START EXTRACTED ENTRIES

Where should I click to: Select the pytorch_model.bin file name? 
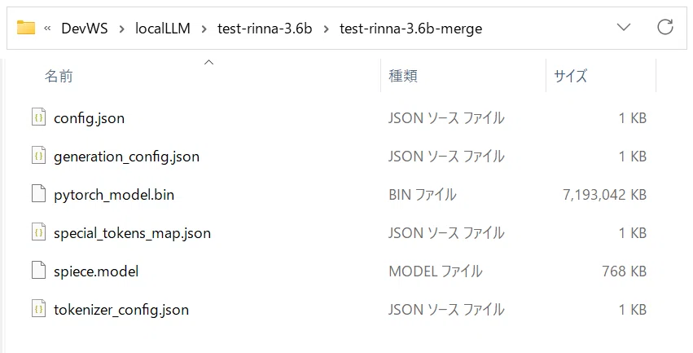[114, 195]
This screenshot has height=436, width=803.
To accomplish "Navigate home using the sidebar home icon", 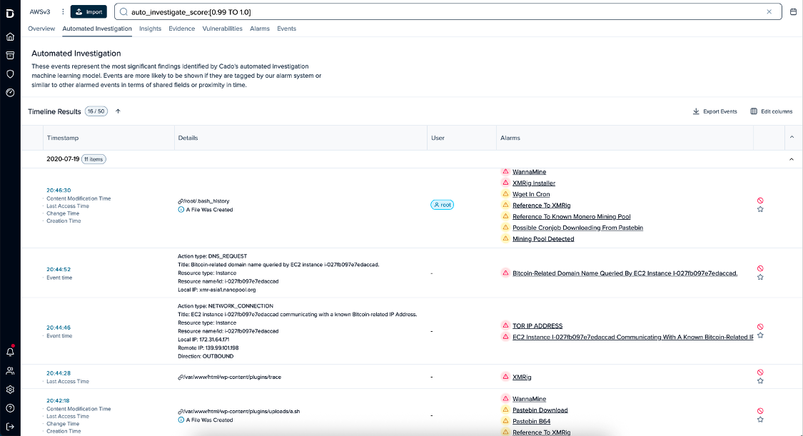I will pyautogui.click(x=10, y=36).
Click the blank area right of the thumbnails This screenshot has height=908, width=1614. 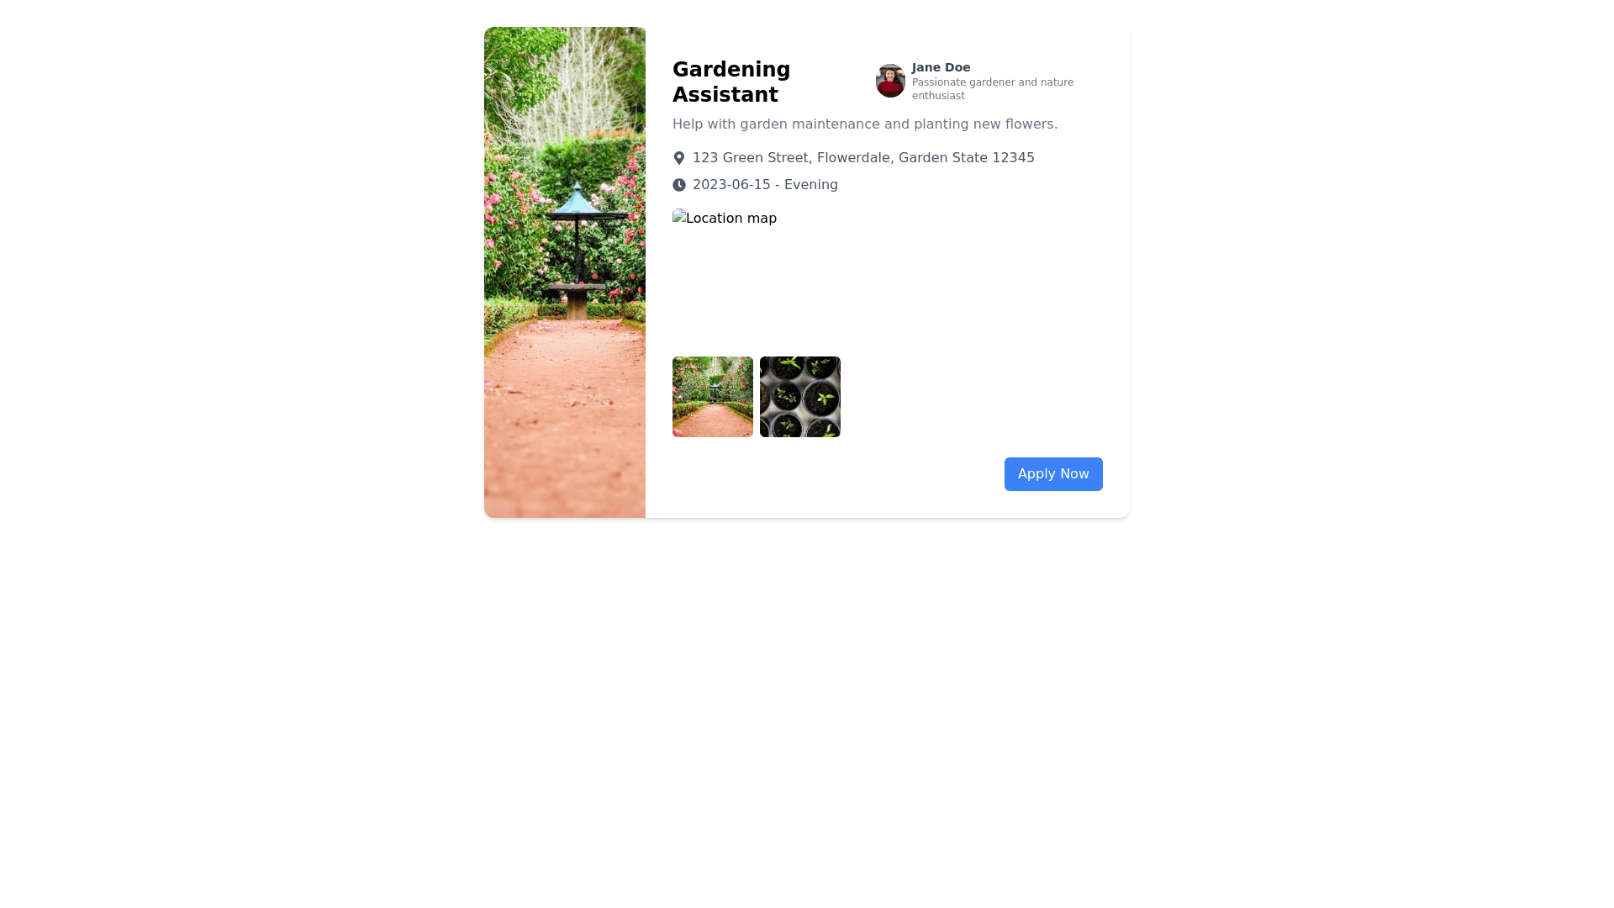pos(972,397)
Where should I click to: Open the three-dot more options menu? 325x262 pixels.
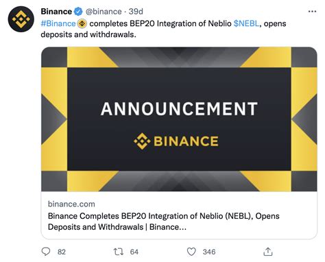click(312, 11)
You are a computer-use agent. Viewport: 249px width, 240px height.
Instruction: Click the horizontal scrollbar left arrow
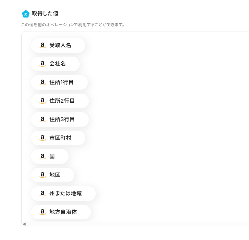[x=24, y=224]
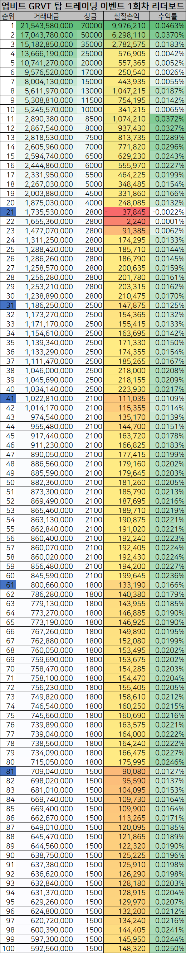Select the rank 100 cell
The height and width of the screenshot is (953, 186).
(8, 949)
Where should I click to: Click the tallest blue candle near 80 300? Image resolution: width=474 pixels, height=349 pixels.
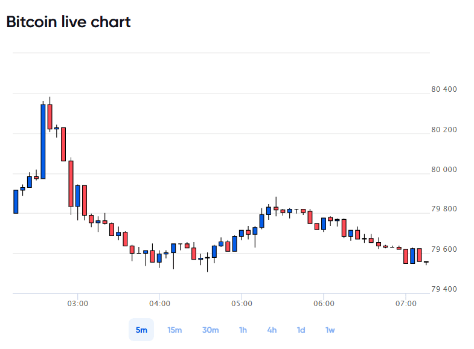43,142
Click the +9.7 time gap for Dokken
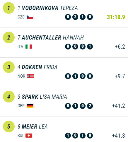This screenshot has width=128, height=142. [120, 76]
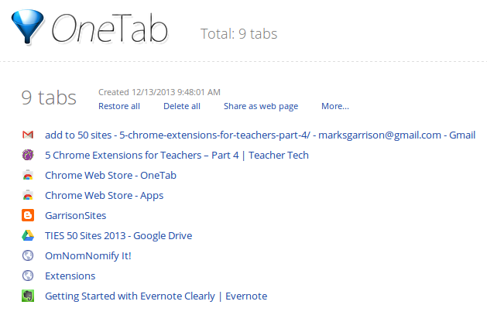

END EXTRACTED ENTRIES

Your copy should hold exactly the lines from the line bearing "You are a computer-use" through the end of the data, both included, and no pictures or anything further.

You are a computer-use agent. Viewport: 249px width, 240px height.
Instruction: Click the horizontal scrollbar left arrow
[x=24, y=224]
Select the rank 100 cell
The height and width of the screenshot is (953, 186).
(8, 949)
Where should I click to: Click the tallest blue candle near 80 300? Image resolution: width=474 pixels, height=349 pixels.
43,142
Click the +9.7 time gap for Dokken
This screenshot has width=128, height=142. [120, 76]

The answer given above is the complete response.